Given the inherent uncertainties involved in these matters and the very large or indeterminate damages sought in some of these matters, there is significant uncertainty as to the ultimate liability we may incur from these litigation matters. An adverse outcome in one or more of these matters could be material to the results of operations or cash flows for any particular reporting period.


In addition, the Corporation and its subsidiary banks (including the Bank) are commonly subject to various pending and threatened legal actions relating to the conduct of their normal business activities. In the opinion of management, the ultimate aggregate liability, if any, arising out of all such other pending or threatened legal actions will not be material to the issuing entity’s investors.

PART II

The following Items have been omitted in accordance with General Instruction J to Form 10–K:

 

Item 5:    Market for Registrant’s Common Equity, Related Stockholder Matters and Issuer Purchases of Equity Securities.
Item 6:    Selected Financial Data.
Item 7:    Management’s Discussion and Analysis of Financial Condition and Results of Operations.
Item 7A:    Quantitative and Qualitative Disclosures about Market Risk.
Item 8:    Financial Statements and Supplementary Data.
Item 9:    Changes in and Disagreements With Accountants on Accounting and Financial Disclosure.
Item 9A:    Controls and Procedures.

Item 9B: Other Information.

None.

PART III

The following Items have been omitted in accordance with General Instruction J to Form 10–K:

 

Item 10:    Directors, Executive Officers and Corporate Governance.
Item 11:    Executive Compensation.
Item 12:    Security Ownership of Certain Beneficial Owners and Management and Related Stockholder Matters.
Item 13:    Certain Relationships and Related Transactions, and Director Independence.
Item 14:    Principal Accounting Fees and Services.

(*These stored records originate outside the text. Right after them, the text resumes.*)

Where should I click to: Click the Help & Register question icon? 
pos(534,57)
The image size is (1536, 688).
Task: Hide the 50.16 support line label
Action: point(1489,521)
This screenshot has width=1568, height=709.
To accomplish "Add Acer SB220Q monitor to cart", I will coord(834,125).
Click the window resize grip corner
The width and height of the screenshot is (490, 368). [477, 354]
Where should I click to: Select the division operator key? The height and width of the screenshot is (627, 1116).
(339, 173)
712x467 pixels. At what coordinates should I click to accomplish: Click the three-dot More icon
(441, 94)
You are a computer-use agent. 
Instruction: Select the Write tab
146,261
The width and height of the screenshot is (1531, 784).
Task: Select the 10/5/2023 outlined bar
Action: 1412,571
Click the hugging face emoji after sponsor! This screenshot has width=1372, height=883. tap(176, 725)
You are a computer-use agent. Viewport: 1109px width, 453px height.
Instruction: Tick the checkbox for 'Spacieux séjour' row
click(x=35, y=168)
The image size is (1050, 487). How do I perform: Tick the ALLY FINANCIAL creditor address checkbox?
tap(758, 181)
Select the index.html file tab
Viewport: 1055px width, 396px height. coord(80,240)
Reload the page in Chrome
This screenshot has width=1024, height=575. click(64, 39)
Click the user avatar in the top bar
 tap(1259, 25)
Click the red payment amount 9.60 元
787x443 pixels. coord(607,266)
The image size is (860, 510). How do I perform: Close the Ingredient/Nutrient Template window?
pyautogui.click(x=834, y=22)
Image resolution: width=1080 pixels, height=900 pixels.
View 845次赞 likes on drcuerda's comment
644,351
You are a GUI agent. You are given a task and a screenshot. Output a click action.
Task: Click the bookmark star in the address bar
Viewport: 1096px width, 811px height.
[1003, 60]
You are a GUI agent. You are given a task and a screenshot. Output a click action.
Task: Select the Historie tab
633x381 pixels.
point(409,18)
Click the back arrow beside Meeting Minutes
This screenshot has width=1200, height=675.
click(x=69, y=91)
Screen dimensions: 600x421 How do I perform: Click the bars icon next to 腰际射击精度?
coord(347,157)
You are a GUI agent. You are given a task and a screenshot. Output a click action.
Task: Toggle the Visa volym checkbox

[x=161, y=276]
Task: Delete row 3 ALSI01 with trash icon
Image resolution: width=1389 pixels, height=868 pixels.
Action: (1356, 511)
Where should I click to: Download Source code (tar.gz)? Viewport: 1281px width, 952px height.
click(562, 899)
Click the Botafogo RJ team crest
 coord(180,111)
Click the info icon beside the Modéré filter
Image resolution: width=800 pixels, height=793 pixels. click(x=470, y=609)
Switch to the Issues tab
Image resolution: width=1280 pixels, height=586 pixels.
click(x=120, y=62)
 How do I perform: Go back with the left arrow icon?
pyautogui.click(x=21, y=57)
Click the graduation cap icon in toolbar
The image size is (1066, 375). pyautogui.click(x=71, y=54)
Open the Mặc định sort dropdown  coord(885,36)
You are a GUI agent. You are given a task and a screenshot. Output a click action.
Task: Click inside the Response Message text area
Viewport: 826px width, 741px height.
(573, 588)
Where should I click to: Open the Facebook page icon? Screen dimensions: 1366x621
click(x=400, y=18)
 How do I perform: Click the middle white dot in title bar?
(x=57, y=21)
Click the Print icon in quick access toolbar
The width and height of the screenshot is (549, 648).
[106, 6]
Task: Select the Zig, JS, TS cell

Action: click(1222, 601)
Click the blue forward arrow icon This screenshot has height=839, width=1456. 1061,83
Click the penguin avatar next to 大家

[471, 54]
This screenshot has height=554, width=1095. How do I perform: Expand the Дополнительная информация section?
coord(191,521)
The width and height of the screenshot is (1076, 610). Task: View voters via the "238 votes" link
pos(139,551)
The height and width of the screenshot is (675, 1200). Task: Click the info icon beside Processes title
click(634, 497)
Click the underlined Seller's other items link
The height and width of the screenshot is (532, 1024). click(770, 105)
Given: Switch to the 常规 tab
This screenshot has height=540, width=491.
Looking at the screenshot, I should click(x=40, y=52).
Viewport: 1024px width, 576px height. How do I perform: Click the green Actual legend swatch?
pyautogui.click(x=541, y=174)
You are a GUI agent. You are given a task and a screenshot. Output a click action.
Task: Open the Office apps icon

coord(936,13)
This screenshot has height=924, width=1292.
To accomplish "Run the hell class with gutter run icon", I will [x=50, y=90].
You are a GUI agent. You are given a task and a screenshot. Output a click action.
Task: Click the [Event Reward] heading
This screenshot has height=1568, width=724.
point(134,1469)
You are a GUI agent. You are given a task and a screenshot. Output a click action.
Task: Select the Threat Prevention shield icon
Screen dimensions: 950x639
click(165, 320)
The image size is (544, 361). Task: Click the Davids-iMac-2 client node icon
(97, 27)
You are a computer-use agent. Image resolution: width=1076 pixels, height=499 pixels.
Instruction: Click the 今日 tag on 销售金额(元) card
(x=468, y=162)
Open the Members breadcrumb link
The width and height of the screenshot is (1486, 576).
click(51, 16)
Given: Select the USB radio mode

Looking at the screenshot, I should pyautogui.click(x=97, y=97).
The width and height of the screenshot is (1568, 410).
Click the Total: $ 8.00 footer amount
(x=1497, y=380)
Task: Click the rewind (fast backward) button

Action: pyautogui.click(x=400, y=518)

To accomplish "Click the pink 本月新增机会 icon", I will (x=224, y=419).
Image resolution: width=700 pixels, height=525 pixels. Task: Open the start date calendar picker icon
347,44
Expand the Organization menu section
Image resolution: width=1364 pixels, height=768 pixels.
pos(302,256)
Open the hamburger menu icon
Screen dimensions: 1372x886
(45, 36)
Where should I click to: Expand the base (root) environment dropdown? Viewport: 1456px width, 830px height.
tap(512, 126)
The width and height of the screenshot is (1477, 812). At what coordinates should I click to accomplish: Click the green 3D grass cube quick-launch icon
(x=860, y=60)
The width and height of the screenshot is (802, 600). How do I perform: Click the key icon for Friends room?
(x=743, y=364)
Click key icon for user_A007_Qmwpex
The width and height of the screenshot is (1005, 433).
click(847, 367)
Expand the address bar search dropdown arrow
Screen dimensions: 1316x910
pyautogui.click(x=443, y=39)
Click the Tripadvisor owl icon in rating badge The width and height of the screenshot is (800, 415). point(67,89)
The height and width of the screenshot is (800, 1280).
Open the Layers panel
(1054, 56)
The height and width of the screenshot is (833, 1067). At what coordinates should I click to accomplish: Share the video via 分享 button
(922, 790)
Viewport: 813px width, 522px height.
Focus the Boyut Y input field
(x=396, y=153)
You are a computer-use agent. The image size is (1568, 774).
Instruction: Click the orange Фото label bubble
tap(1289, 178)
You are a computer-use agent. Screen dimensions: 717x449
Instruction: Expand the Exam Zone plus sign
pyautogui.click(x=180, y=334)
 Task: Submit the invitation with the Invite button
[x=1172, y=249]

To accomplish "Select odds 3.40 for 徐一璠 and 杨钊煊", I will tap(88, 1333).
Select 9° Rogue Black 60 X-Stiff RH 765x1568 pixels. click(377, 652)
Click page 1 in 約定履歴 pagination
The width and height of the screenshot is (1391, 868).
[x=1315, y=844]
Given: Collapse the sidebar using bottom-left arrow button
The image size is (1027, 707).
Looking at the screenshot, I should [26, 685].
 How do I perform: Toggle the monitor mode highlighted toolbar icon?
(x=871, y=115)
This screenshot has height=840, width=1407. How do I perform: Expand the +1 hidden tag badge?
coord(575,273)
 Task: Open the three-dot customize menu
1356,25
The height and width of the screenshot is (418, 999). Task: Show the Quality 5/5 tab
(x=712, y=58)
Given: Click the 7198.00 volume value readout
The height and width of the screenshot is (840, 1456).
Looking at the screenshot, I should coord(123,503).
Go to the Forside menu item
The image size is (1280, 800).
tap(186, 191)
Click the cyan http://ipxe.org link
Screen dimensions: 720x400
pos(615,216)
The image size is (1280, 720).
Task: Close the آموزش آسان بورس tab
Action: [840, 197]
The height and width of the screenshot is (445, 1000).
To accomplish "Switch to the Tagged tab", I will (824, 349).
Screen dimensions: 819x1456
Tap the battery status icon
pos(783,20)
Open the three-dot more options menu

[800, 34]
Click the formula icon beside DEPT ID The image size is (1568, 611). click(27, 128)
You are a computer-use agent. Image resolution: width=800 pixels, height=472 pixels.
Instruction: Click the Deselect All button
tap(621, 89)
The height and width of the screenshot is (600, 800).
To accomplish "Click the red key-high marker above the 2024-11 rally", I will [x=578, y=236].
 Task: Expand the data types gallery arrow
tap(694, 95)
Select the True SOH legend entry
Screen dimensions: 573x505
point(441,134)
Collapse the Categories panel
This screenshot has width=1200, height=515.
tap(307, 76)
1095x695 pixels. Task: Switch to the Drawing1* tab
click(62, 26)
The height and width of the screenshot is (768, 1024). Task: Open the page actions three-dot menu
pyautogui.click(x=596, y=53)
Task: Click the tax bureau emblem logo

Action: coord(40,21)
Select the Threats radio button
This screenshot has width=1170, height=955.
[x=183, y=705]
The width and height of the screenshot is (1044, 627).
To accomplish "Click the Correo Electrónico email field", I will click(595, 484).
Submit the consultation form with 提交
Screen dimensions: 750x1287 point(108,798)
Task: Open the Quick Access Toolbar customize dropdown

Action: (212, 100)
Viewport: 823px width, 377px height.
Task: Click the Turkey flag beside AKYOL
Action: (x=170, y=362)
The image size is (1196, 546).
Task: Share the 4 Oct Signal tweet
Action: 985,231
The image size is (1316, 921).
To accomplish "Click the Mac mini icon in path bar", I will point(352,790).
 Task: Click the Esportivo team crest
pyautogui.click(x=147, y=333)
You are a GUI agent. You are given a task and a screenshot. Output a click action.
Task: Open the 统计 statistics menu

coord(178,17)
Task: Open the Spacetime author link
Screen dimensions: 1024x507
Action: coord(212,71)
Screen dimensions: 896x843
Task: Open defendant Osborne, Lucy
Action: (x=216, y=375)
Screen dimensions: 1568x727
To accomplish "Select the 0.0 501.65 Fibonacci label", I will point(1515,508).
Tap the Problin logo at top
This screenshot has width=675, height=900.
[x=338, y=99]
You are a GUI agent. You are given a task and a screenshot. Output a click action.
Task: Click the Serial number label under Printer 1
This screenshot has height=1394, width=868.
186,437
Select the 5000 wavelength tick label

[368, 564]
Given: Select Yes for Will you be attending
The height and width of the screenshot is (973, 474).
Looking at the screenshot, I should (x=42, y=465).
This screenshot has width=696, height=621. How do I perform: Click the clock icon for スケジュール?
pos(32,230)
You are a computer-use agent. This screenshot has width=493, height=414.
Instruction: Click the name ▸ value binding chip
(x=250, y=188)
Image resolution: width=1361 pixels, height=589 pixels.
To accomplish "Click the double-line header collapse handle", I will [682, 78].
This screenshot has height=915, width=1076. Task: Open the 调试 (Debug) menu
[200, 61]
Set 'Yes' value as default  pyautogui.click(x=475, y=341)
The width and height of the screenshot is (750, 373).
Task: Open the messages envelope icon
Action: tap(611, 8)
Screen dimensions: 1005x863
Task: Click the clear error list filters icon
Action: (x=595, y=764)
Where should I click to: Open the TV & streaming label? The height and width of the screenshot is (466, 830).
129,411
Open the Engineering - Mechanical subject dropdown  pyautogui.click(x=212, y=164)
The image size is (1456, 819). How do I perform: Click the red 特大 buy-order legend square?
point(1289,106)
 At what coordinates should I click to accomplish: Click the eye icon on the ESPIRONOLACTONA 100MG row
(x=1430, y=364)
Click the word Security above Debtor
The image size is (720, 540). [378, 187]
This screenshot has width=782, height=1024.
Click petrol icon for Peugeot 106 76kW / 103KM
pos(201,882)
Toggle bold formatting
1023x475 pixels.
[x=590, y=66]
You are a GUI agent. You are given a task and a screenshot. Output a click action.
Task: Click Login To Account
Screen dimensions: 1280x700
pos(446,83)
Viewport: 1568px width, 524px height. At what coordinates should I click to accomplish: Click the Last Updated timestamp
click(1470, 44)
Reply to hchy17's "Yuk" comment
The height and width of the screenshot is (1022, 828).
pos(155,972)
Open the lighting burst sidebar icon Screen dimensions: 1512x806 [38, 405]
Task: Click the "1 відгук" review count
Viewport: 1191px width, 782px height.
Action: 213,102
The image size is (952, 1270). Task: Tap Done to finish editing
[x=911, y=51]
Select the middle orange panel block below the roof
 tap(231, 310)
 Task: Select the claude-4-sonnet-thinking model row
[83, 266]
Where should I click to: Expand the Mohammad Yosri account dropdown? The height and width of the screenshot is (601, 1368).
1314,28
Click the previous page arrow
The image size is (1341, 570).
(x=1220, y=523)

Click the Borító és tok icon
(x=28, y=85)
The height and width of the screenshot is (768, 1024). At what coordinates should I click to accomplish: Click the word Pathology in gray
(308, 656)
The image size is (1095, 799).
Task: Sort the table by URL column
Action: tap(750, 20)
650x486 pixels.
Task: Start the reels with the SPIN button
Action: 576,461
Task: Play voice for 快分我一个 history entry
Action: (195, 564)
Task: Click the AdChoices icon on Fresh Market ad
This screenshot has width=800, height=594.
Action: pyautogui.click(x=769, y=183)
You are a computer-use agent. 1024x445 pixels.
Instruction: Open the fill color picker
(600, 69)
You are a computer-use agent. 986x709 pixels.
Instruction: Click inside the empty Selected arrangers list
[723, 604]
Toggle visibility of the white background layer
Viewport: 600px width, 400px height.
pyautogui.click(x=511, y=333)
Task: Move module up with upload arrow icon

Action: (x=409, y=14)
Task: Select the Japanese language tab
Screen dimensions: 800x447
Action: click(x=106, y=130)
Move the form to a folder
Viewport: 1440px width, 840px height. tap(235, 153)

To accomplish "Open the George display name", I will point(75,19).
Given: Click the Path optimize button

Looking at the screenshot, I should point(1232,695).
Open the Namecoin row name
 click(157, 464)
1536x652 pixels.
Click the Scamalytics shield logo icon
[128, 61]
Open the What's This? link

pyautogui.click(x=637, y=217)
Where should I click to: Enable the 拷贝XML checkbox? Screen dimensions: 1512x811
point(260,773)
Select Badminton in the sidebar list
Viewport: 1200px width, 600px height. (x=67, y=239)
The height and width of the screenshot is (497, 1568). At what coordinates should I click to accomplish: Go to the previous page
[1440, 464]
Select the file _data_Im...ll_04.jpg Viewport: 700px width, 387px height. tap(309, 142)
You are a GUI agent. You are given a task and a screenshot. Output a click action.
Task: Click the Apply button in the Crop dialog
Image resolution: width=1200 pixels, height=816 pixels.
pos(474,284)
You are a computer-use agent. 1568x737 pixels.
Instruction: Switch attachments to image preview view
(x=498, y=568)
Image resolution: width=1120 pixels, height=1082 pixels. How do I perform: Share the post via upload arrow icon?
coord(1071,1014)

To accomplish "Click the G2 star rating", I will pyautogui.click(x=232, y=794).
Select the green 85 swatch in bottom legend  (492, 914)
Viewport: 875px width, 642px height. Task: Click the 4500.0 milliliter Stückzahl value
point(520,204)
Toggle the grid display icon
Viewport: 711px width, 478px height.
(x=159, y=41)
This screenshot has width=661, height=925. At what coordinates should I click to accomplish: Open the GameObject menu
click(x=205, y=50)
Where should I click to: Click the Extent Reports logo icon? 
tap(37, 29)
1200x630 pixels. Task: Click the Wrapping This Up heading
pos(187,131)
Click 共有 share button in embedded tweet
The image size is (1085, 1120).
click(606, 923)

Substitute information provided in accordance with General Instruction J to Form 10–K:

Item 1119 of Regulation AB: Affiliations and Certain Relationships and Related Transactions.

Information required by Item 1119 of Regulation AB has been omitted from this report on Form 10-K in reliance on the Instruction to Item 1119.

Item 1122 of Regulation AB: Compliance with Applicable Servicing Criteria.

Each of the Bank, for itself and on behalf of its affiliate Capital One Services, LLC (“COSL”), First Data Resources, LLC and its affiliate REMITCO, LLC, TransCentra, Inc., and The Bank of New York Mellon (each, a “Servicing Participant”) has been identified by the registrant as a party participating in the servicing function with respect to the pool assets held by each of Capital One Master Trust and Capital One Multi-asset Execution Trust. Each Servicing Participant has completed a report on an assessment of compliance with the servicing criteria applicable to such Servicing Participant (each, a “Report on Assessment”) as of, and for the twelve month period ended, December 31, 2012, which Reports on Assessment


are included as exhibits to this Form 10-K. In addition, each Servicing Participant has provided an attestation report (each, an “Attestation Report”) by a registered independent public accounting firm regarding its related Report on Assessment. Each Attestation Report is attached as an exhibit to this Form 10-K.

Vendors

A Servicing Participant may engage one or more vendors to perform specific and limited, or scripted activities that address all or a portion of one or more servicing criteria applicable to such Servicing Participant. In general in these cases, the Servicing Participant has instituted policies and procedures to monitor whether such vendors’ activities comply in all material respects with such servicing criteria, and may elect to take responsibility for assessing compliance with the servicing criteria applicable to such vendors’ activities in such Servicing Participant’s Report on Assessment. Where the Servicing Participant has not instituted such policies and procedures, or where the Servicing Participant does not otherwise elect to take responsibility for assessing its vendors’ activities, the vendor is itself treated as a Servicing Participant and is required to provide its own Report on Assessment and related Attestation Report.

Except as discussed below, no Report on Assessment or related Attestation Report has identified (i) any material instance of noncompliance with the servicing criteria identified in such Report on Assessment as applicable to the related Servicing Participant or (ii) any material deficiency in such Servicing Participant’s policies and procedures to monitor vendor compliance.

Exceptions

The Bank of New York Mellon: The Bank of New York Mellon’s Report on Assessment as of, and for the twelve months ended, December 31, 2012 and the related Attestation Report prepared by KPMG LLP have identified material noncompliance with two servicing criteria applicable to The Bank of New York Mellon:

 

   

Servicing criterion 1122(d)(3)(i) contemplates that reports to investors, including those to be filed with the Securities and Exchange Commission (the “SEC”), are maintained in accordance with the transaction agreements and applicable SEC requirements. Specifically, such reports: (B) Provide information calculated in accordance with the terms specified in the transaction agreements.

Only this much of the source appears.